→ **O que fazer**
(1) Segundo o texto sobre usucapião, o que significa a expressão latina "uso capio"?
(2) Liste as atividades para as quais Lia vestia a calça, conforme o texto sobre usucapião.
(3) Dê continuidade ao texto sobre usucapião a partir do ponto em que ele termina.

Usucapiao

A aquisição da propriedade pela usucapião

Usucapião ver do latim uso capio, que significa “tomar a coisa pelo uso”

Entendendo o conceito de usucapião

Imagine uma família com duas irmãs, chamadas Ana e Lia. Elas são muito próximas uma da outra. Ana tem uma calça, que nunca usa. Sua irmã, Lia, por sua vez, adora essa calça, vive usando esta roupa de Ana, sem nem pedir emprestado, simplesmente pega e veste. Ana, nem Liga. Passado um tempo, a calça nem fica mais no guarda-roupas da Ana, fica direto guardada na gaveta da Lia. Depois de um tempo assim, em que a Lia ficou vestindo a calça para ir à escola, ver os amigos, ir ao cinema, você sabe dizer de quem é a calça? Pois é, não é mais da Ana, ela passou a ser da Lia.

→ **Dados fornecidos**

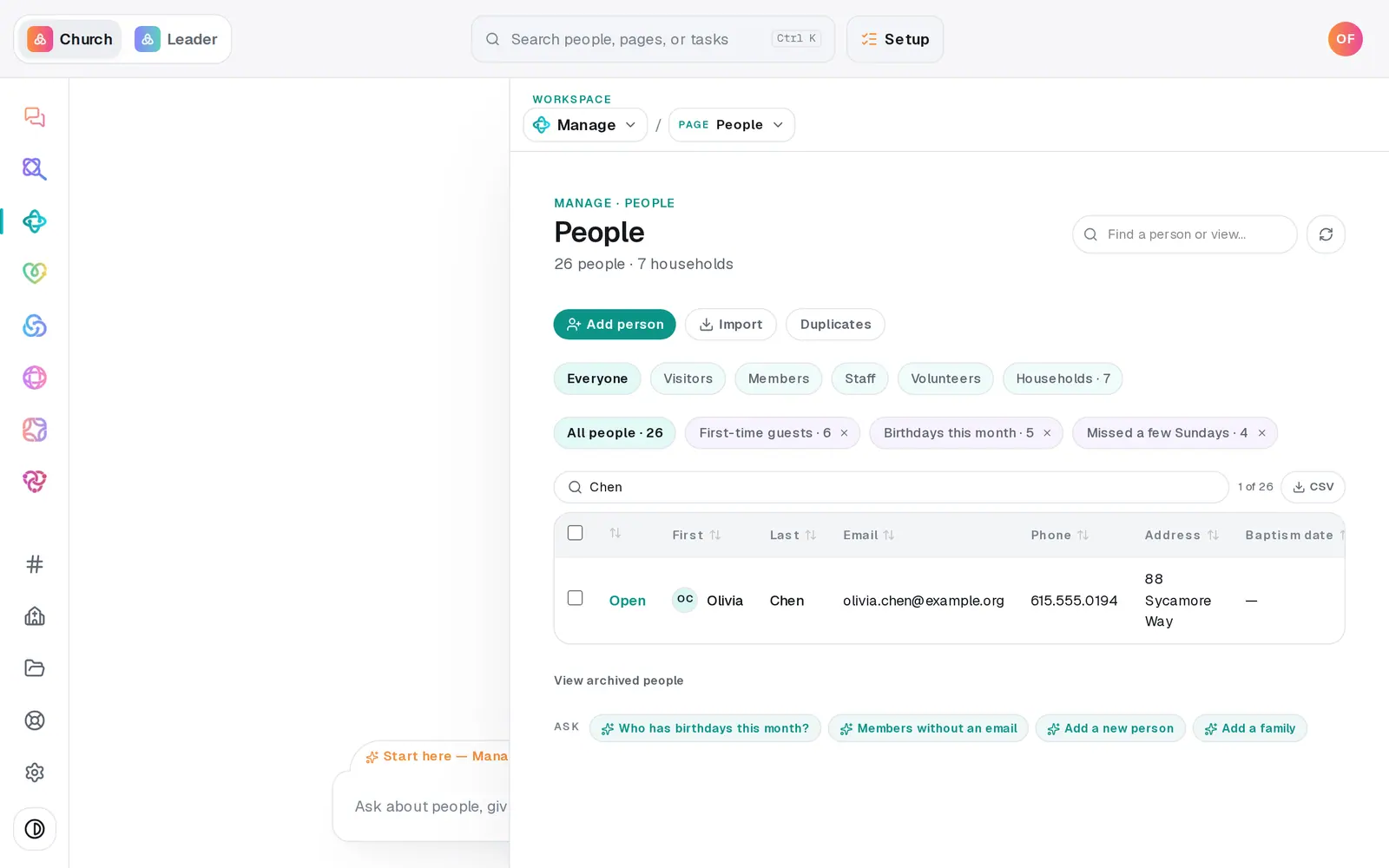Open the gear settings sidebar icon
The height and width of the screenshot is (868, 1389).
pos(35,773)
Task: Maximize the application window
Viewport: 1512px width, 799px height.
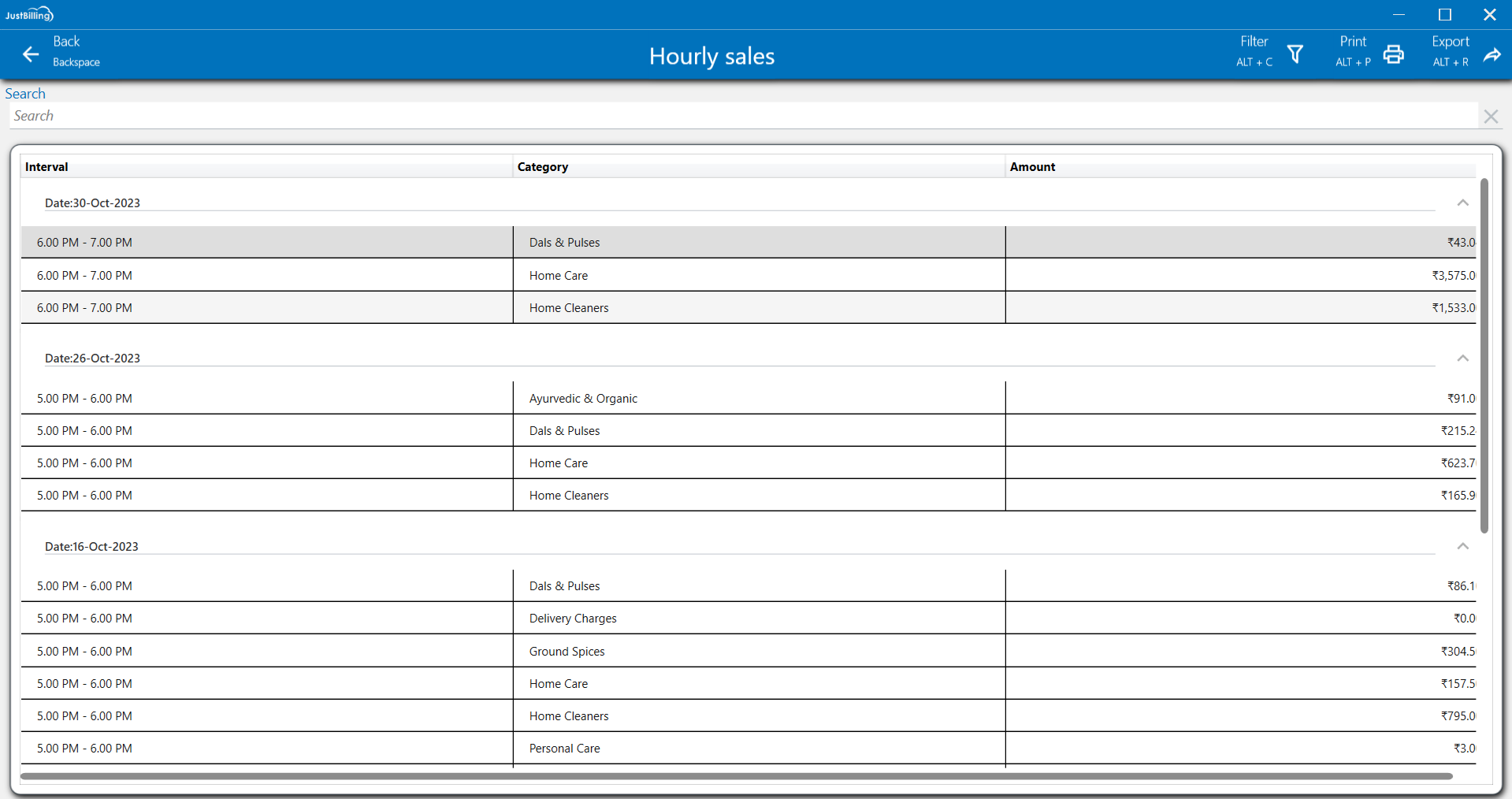Action: (x=1444, y=14)
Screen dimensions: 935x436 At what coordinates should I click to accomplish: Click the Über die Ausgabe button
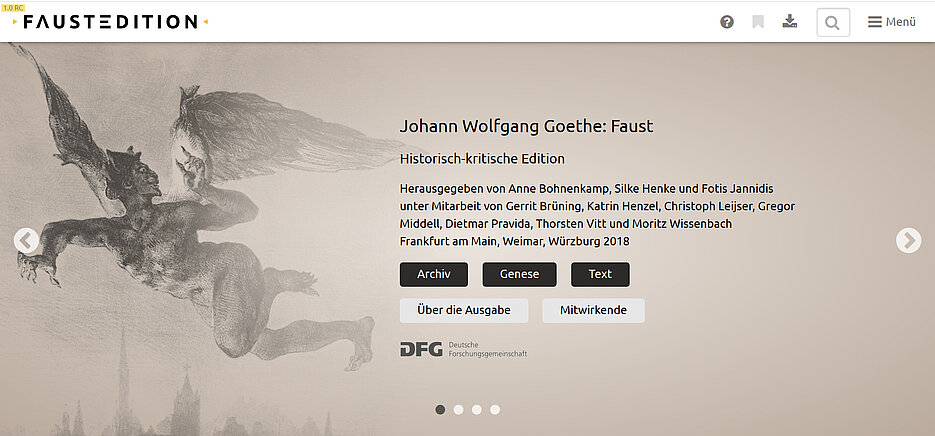click(464, 311)
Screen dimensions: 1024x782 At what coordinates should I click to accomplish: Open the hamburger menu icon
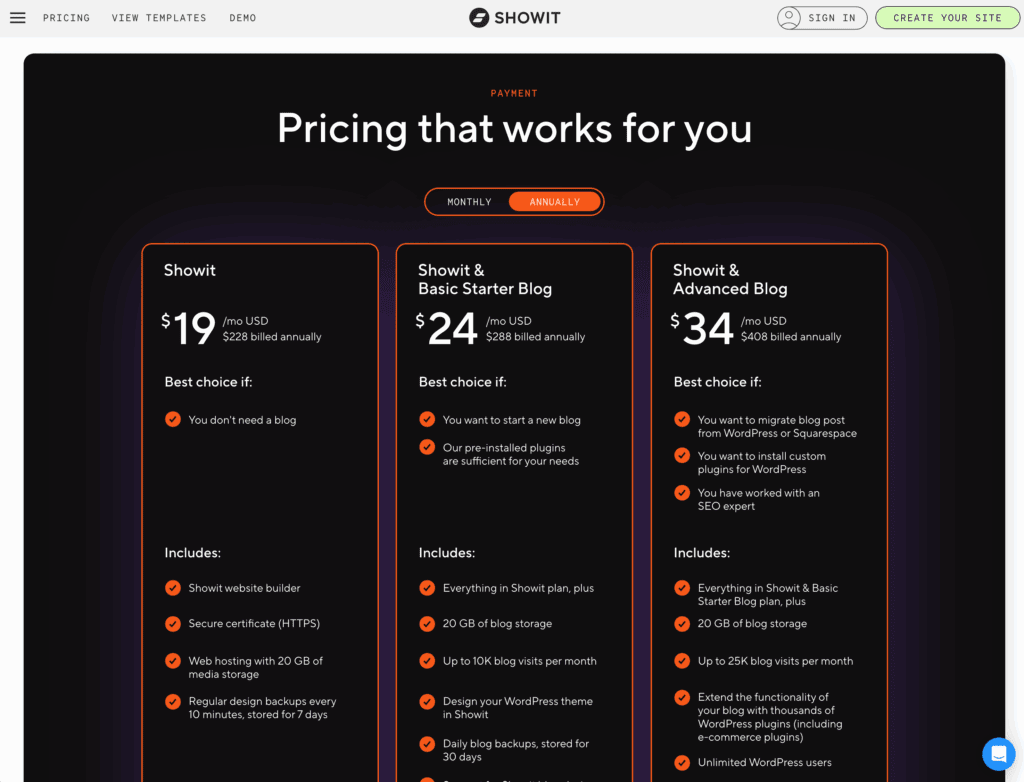point(17,18)
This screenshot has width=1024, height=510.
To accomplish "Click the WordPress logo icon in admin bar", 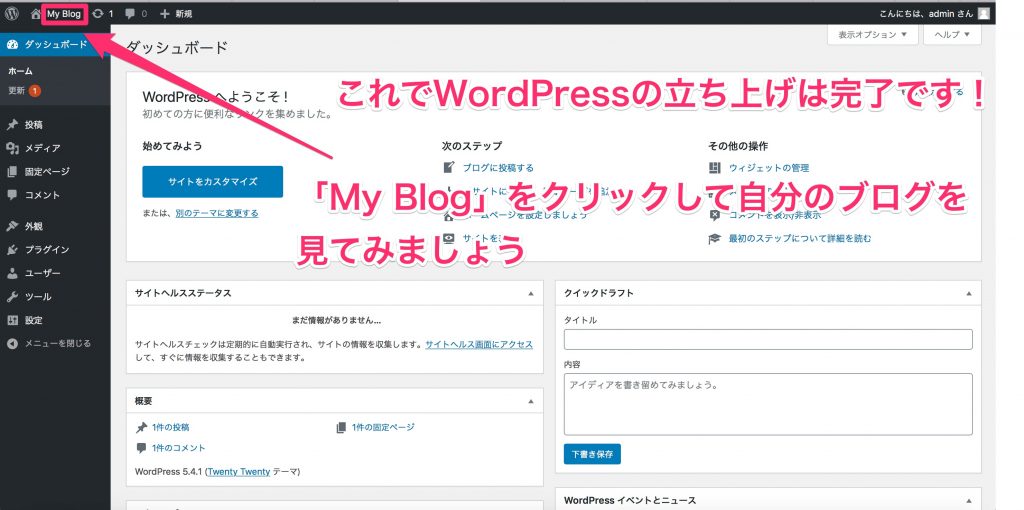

→ **As respostas**
(1) Significa "tomar a coisa pelo uso".

(2)
- Ir à escola
- Ver os amigos
- Ir ao cinema

(3)
A usucapião é o nome que se dá a essa aquisição da propriedade de algo pelo uso, pacífico (a dona da coisa não contestou, não reclamou, não se opôs), contínuo ao longo de um período de tempo, em que uma pessoa se apossa da coisa como se ela fosse a dona daquilo e a outra se comporta como se não fosse dona do bem. É diferente, portanto, de um empréstimo, de uma locação. A calça não seria de Lia se, a cada vez que ela fosse usar, tivesse que pedir emprestado para Ana, se a Ana, de vez em quando, se negasse a emprestar a calça, se a calça continuasse no guarda-roupas de Ana. Nesta situação, a calça continuaria sendo de Ana.

Origens

A usucapião data da Antiguidade, sendo um direito adquirido pelos cidadãos romanos quando usavam continuamente (por 2 anos) coisas móveis (como roupas, utensílios, ferramentas) ou imóveis (como as casas). Com o passar do tempo, o peregrino – que vivia livremente em Roma, mas não era cidadão romano – passou a ter o direito à uma espécie de “prescrição aquisitiva”, fundada na posse por longo tempo da coisa (10 e 20 anos), em que o legítimo dono não perdia a propriedade, mas o direito à posse, por negligência. A partir de Justiniano, a usucapio e a praescriptio fundiram-se em um único instituto jurídico, garantindo ao possuidor longi temporis o direito de reivindicar a propriedade e não simplesmente exercer a posse.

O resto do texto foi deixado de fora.